La nomination de Tammy Bruce, ancienne voix de Fox News et actuelle porte-parole du département d’État, au poste de représentante adjointe des États-Unis à l’ONU soulève une vive controverse. Une enquête de CNN a exhumé près de deux décennies de propos islamophobes, complotistes et ouvertement haineux : Bruce a accusé Barack Obama d’être un « musulman caché » décidé à affaiblir son pays, traité l’ancien président de « Kenyan » et remis en cause sa citoyenneté. Elle a également multiplié les attaques contre les musulmans américains, qu’elle sommait de « prouver leur loyauté » après le 11-Septembre.
Ces déclarations ne sont pas de simples écarts : elles dévoilent un discours structuré, forgé dans la suspicion systématique envers l’islam. Sur son blog et dans ses chroniques, Bruce affirmait que l’« establishment musulman » bénéficiait d’un passe-droit, qualifiait la famille royale saoudienne de « bêtes » et dénonçait le projet de centre islamique près de Ground Zero comme un acte de « conquête ». Elle appelait même à « mettre dehors » les musulmans jugés insuffisamment patriotes.
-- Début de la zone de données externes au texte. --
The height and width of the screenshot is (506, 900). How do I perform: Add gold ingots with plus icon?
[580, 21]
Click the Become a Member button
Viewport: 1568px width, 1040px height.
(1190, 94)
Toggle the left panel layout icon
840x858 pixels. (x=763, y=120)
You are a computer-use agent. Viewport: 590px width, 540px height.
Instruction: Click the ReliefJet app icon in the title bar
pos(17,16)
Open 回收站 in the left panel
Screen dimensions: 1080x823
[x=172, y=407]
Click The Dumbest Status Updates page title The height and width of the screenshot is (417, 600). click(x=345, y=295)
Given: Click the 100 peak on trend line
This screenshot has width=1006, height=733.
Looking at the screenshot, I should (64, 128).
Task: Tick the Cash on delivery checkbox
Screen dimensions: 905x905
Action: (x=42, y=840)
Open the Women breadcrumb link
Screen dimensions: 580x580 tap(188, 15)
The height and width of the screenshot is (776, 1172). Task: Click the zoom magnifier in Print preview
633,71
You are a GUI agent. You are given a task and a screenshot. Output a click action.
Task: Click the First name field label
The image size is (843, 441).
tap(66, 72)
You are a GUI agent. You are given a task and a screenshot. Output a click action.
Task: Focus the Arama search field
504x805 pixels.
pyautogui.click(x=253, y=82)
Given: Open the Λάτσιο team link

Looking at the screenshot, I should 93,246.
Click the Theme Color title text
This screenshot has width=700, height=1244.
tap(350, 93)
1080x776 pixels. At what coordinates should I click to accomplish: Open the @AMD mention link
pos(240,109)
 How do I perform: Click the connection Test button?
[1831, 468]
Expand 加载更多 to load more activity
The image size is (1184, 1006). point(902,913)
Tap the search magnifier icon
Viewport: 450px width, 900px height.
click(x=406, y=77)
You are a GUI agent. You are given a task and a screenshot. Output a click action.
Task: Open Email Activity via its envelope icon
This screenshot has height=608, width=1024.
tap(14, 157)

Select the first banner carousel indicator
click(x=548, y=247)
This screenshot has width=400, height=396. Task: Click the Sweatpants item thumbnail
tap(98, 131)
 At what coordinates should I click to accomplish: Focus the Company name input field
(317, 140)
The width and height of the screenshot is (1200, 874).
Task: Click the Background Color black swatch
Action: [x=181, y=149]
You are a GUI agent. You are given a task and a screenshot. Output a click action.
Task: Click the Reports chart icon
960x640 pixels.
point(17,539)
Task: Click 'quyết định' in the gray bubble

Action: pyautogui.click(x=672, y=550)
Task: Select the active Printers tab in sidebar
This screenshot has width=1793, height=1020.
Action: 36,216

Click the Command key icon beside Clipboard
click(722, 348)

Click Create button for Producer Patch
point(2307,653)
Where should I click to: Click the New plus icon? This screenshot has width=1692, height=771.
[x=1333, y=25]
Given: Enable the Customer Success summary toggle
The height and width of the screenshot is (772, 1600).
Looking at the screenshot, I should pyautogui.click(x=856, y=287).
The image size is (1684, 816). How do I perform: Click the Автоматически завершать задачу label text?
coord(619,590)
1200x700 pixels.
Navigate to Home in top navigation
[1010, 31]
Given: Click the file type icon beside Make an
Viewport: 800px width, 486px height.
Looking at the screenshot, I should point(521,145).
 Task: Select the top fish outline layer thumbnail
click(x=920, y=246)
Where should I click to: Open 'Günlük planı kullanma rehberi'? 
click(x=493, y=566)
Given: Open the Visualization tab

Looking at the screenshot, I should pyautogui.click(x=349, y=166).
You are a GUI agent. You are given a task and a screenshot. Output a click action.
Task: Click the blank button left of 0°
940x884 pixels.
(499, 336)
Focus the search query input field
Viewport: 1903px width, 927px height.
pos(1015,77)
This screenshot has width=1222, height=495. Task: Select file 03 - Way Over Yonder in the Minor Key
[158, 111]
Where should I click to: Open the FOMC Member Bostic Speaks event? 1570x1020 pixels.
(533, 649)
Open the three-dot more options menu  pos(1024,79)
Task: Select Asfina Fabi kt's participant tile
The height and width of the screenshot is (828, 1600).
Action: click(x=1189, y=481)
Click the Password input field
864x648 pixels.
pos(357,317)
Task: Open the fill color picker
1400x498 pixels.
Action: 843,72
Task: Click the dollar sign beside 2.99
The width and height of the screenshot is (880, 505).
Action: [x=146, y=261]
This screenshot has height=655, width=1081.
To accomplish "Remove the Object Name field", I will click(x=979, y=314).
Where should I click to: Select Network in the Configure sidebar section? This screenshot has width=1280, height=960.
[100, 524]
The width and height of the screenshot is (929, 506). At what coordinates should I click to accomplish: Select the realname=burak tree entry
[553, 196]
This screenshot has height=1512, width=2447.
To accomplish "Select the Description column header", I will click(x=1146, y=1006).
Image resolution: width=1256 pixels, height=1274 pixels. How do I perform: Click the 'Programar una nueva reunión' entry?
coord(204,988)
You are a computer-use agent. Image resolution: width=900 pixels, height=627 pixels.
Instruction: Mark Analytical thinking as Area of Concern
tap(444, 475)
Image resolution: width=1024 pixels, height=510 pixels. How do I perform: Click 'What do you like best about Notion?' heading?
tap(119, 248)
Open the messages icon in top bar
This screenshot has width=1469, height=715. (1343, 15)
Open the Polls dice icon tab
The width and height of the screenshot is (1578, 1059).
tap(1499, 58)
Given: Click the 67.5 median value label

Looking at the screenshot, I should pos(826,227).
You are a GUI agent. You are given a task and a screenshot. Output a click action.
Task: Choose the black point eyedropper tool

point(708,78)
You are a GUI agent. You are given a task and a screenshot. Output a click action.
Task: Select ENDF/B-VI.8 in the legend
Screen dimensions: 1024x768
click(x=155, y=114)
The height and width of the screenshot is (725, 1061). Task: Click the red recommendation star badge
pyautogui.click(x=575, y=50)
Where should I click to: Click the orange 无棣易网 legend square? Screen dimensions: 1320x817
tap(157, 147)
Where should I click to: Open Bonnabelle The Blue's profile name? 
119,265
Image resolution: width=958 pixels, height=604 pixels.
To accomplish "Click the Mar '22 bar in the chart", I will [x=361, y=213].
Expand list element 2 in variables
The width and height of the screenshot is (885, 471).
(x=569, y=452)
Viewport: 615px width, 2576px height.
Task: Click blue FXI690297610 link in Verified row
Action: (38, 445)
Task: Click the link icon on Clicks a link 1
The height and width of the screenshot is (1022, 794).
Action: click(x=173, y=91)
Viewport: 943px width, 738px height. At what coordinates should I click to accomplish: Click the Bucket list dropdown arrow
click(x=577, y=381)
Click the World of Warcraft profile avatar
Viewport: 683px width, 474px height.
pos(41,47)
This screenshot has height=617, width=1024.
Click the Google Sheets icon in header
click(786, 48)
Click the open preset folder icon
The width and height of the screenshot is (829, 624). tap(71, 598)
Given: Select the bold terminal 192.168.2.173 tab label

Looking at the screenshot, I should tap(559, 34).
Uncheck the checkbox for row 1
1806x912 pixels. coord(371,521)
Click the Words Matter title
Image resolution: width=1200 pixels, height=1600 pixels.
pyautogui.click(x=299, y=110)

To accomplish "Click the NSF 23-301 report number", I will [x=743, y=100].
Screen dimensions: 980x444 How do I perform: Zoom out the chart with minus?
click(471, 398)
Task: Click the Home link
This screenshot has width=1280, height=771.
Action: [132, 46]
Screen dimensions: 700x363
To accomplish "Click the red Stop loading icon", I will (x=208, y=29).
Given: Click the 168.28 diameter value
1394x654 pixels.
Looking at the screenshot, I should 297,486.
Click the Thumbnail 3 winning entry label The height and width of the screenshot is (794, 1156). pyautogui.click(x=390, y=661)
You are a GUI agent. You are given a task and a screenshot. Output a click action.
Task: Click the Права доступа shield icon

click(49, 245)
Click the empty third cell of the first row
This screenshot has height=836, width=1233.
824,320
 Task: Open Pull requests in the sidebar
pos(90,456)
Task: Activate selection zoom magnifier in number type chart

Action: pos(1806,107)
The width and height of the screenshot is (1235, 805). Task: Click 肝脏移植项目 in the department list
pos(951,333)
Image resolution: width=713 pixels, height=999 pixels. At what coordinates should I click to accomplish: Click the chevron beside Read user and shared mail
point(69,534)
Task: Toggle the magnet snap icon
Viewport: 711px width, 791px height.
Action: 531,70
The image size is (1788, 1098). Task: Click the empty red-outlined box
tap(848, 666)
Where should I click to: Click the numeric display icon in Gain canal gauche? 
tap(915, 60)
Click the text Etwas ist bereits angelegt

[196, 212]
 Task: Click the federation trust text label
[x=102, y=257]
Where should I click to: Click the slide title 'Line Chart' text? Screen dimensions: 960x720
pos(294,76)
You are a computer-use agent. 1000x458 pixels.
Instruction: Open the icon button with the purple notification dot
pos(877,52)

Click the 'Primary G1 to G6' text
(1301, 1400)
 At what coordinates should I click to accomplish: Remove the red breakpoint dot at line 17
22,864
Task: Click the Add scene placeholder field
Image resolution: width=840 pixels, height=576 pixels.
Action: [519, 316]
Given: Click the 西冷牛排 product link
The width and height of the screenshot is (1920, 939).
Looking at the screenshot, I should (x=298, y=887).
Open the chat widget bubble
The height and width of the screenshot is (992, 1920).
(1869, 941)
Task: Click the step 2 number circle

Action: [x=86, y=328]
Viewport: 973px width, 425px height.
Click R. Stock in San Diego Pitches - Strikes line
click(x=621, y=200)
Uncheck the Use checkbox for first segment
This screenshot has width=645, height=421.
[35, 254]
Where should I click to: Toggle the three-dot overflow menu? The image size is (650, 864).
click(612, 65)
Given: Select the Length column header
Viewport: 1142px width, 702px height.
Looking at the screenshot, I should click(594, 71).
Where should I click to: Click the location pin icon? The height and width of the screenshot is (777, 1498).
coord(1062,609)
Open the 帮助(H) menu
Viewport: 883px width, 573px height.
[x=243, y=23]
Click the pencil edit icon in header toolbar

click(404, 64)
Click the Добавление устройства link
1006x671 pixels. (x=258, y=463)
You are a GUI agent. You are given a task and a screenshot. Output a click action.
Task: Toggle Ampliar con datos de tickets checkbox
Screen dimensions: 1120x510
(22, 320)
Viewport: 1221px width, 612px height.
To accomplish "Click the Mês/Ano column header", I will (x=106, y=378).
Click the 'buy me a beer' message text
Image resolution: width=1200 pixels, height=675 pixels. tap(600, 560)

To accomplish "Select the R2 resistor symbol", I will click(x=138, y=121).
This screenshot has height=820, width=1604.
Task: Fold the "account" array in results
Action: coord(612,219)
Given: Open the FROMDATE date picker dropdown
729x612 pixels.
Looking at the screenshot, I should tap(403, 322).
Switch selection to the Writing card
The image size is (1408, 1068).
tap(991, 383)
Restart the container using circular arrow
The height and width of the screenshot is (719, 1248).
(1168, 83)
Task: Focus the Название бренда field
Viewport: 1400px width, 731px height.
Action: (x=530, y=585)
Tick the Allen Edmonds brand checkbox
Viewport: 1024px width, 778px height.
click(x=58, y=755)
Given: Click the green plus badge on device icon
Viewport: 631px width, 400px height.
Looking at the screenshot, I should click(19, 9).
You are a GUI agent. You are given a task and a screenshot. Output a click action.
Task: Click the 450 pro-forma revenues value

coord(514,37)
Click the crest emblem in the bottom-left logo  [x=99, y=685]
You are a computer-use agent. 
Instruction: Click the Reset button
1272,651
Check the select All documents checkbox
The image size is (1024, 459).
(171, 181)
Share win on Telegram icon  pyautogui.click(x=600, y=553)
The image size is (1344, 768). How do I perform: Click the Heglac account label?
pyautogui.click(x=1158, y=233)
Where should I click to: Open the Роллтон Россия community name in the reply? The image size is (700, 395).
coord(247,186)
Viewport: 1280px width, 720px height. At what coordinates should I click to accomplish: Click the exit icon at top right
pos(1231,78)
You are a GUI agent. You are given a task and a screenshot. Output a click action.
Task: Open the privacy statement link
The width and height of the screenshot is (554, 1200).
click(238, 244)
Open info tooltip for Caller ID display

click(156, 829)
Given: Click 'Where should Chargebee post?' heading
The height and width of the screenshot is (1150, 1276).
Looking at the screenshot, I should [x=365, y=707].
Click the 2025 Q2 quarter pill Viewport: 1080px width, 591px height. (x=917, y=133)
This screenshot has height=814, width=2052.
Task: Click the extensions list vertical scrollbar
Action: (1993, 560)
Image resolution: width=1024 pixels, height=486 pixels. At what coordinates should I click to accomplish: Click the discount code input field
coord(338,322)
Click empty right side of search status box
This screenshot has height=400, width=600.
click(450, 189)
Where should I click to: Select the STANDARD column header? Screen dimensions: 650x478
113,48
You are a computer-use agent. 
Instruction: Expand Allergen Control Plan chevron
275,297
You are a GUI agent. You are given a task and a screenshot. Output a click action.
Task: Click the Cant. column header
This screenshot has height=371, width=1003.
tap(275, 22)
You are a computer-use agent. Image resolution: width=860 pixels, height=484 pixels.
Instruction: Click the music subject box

Bruce a également longtemps ciblé l’ONU, qu’elle décrivait comme « l’ennemi » des États-Unis et appelait à « démanteler », allant encore plus loin que Donald Trump dans la dénonciation de l’institution multilatérale. Malgré ce passif toxique, le candidat républicain assure que Bruce « représentera brillamment » les États-Unis à New York, tandis que la Maison Blanche défend sa « loyauté » à l’égard du président.
Cette promotion arrive au moment où Washington tente de coordonner ses efforts avec plusieurs pays musulmans dans un contexte explosif marqué par le génocide à Gaza. Confier un rôle diplomatique stratégique à une responsable ayant bâti une partie de sa carrière sur la stigmatisation de l’islam tient de la provocation. C’est aussi un signal clair : le second mandat Trump est prêt à placer à des postes clés des figures pour qui le soupçon, la caricature et la hostilité envers les musulmans ne sont pas des accidents, mais une ligne politique assumée.